44. Takdir

261 16 4
                                    

Hai Putra, murid baru

Hahaha, lo pasti kaget ya kenapa gue jadi dramatis gini sampai bikin surat segala. Maaf ya Put, hari ini kita gak bisa ketemu secara langsung. Yah, walaupun nanti lo bakal ketemu gue dalam keadaan yang--gitu lah.

Gue mau bilang terima kasih sama lo karena udah baaaaiikkkkkk banget sama gue. Selama hidup, gue belum pernah ketemu orang sebaik lo sama pak sam.

Maaf ya gue gak bisa bilang langsung sama lo, gue udah cukup sabar selama ini Put. Gue bener-bener udah gak kuat sama semuanya, dada gue rasanya udah gak sanggup nahan rasa sakit ini lagi Put, hehehe maaf ya.

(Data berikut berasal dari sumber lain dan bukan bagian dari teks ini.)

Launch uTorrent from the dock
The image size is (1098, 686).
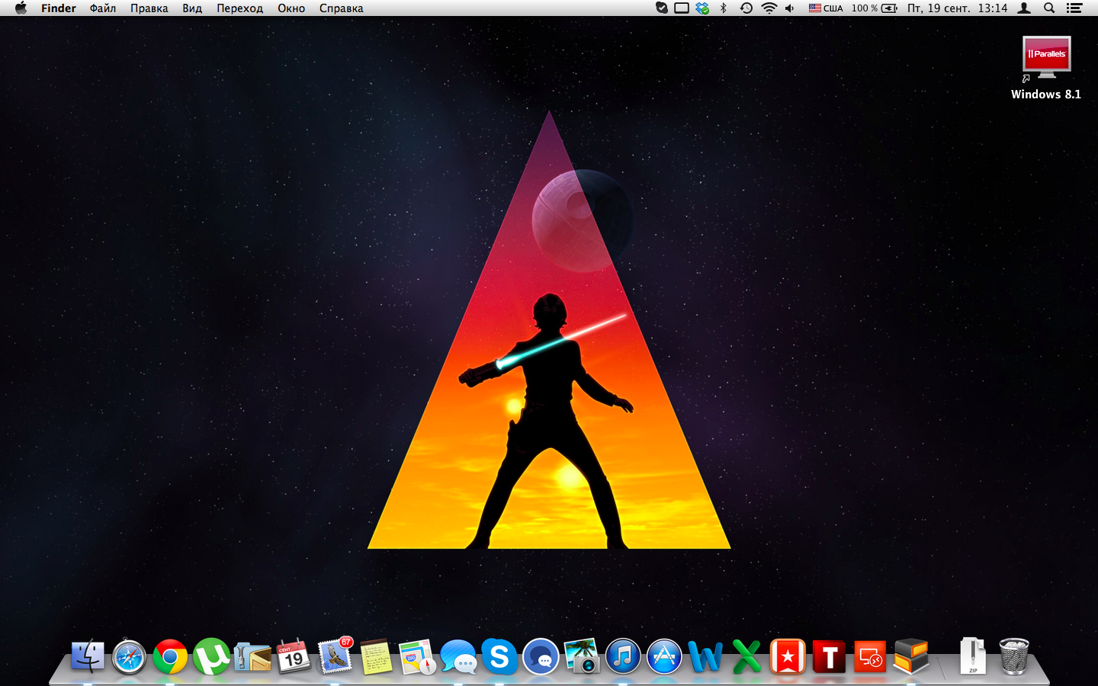click(211, 657)
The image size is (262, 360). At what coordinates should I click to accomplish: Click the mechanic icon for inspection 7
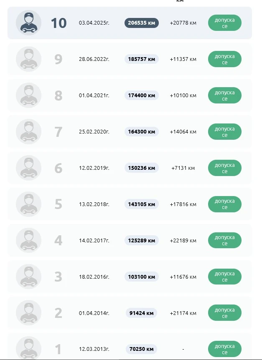[x=28, y=132]
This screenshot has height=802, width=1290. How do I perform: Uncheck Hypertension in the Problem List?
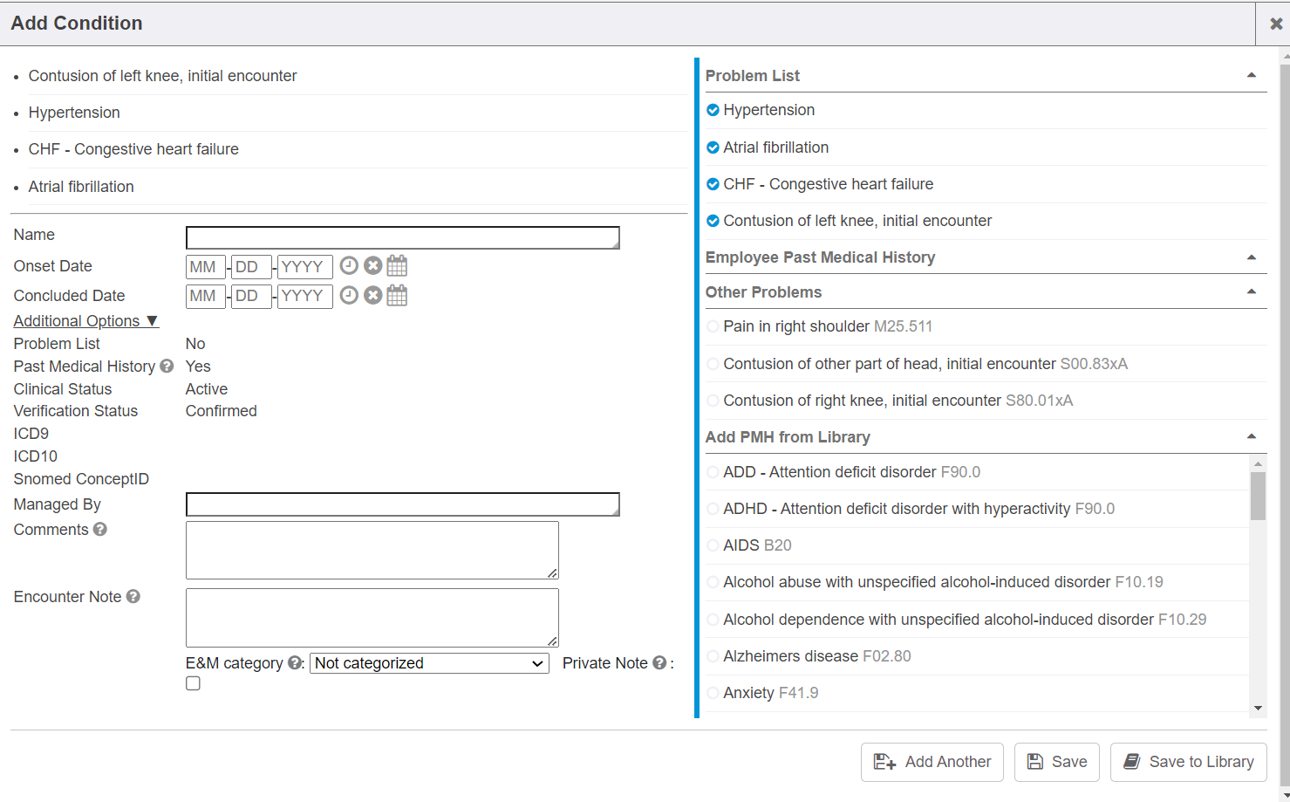coord(713,110)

Gue akui sesuatu, hari ini adalah hari dimana untuk pertama kalinya gue berucap kata lelah, capek, dan berbagai kata yang menggambarkan keputusasaan. Gue putus asa put, menyerah.

Gue sadar, selama ini gue selalu ngerepotin orang-orang, terutama elo put. Maaf dan terima kasih ya Put atas segalanya.

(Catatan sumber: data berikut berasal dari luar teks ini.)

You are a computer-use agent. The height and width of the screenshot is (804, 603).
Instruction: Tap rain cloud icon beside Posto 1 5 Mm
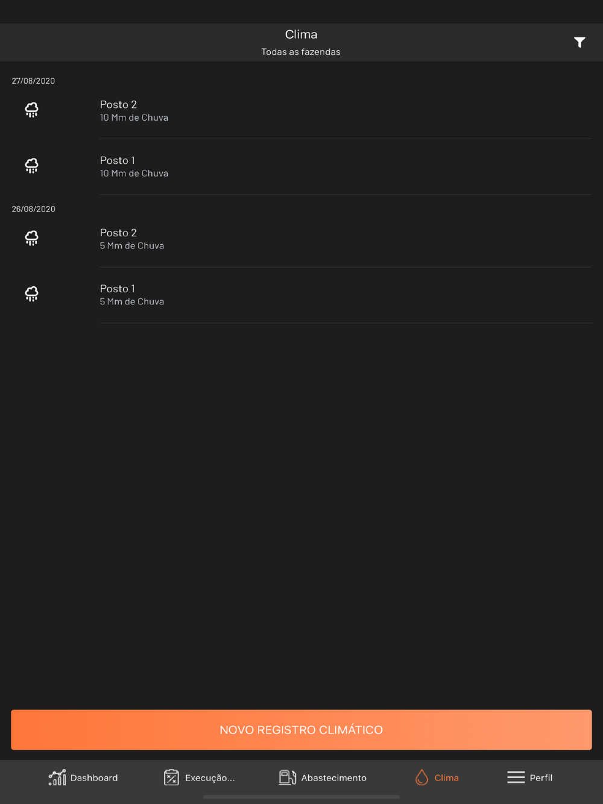(x=31, y=294)
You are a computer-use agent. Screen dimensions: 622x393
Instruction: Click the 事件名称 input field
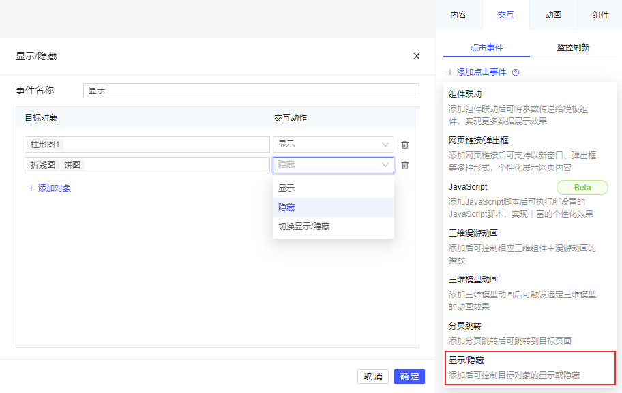pos(251,91)
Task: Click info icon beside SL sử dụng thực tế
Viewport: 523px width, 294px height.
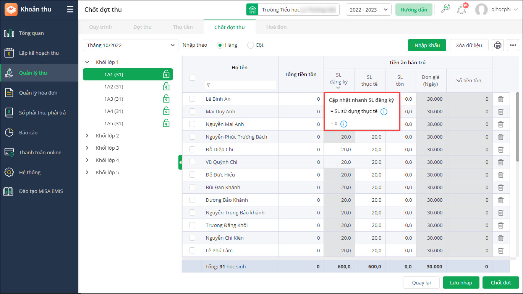Action: 384,112

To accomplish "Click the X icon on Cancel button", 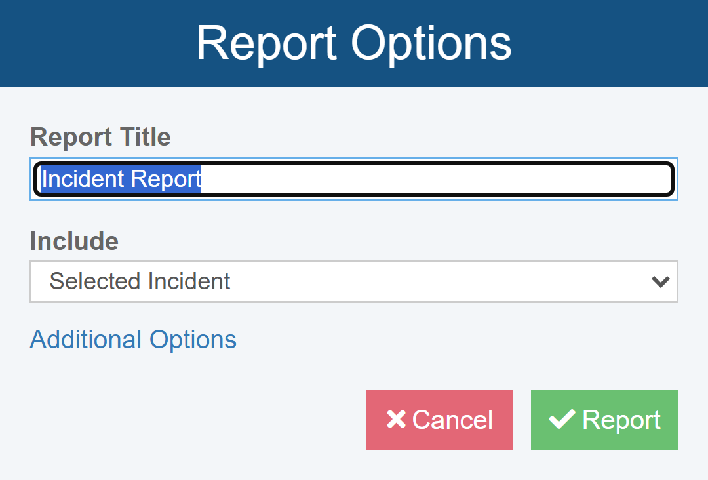I will (396, 420).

Gue gak bisa lama-lama nulis nih, tangan gue pegel. Jangan lupain gue ya Put, sebaliknya gue juga gak akan lupain lo. Gak akan pernah.

Surat ini mungkin akan mengakhiri komunikasi di antara kita, jadi simpan baik-baik ya Put surat ini. Dengan begini lo akan inget gue terus, iya kan?

Satu lagi, pulang ya Put, pulang ke jakarta. Rumah lo ada disana, gue tau walau jarak memisahkan kalian, semesta tidak mengizinkan jarak itu membuat takdir di antara kalian hilang. Temuin Ran ya, tolong sampaikan salam gue buat dia. Bilang, jagain malaikat penolong gue yang ganteng dan baik hati ini.

Oh iya, sampaikan salam gue buat pak Sam juga ya. Ada satu surat lagi yang nanti bakal gue titipin ke suster, itu buat ayah gue, lo jangan lupa kasih ke dia ya. Bagaimanapun gue sayang banget sama dia.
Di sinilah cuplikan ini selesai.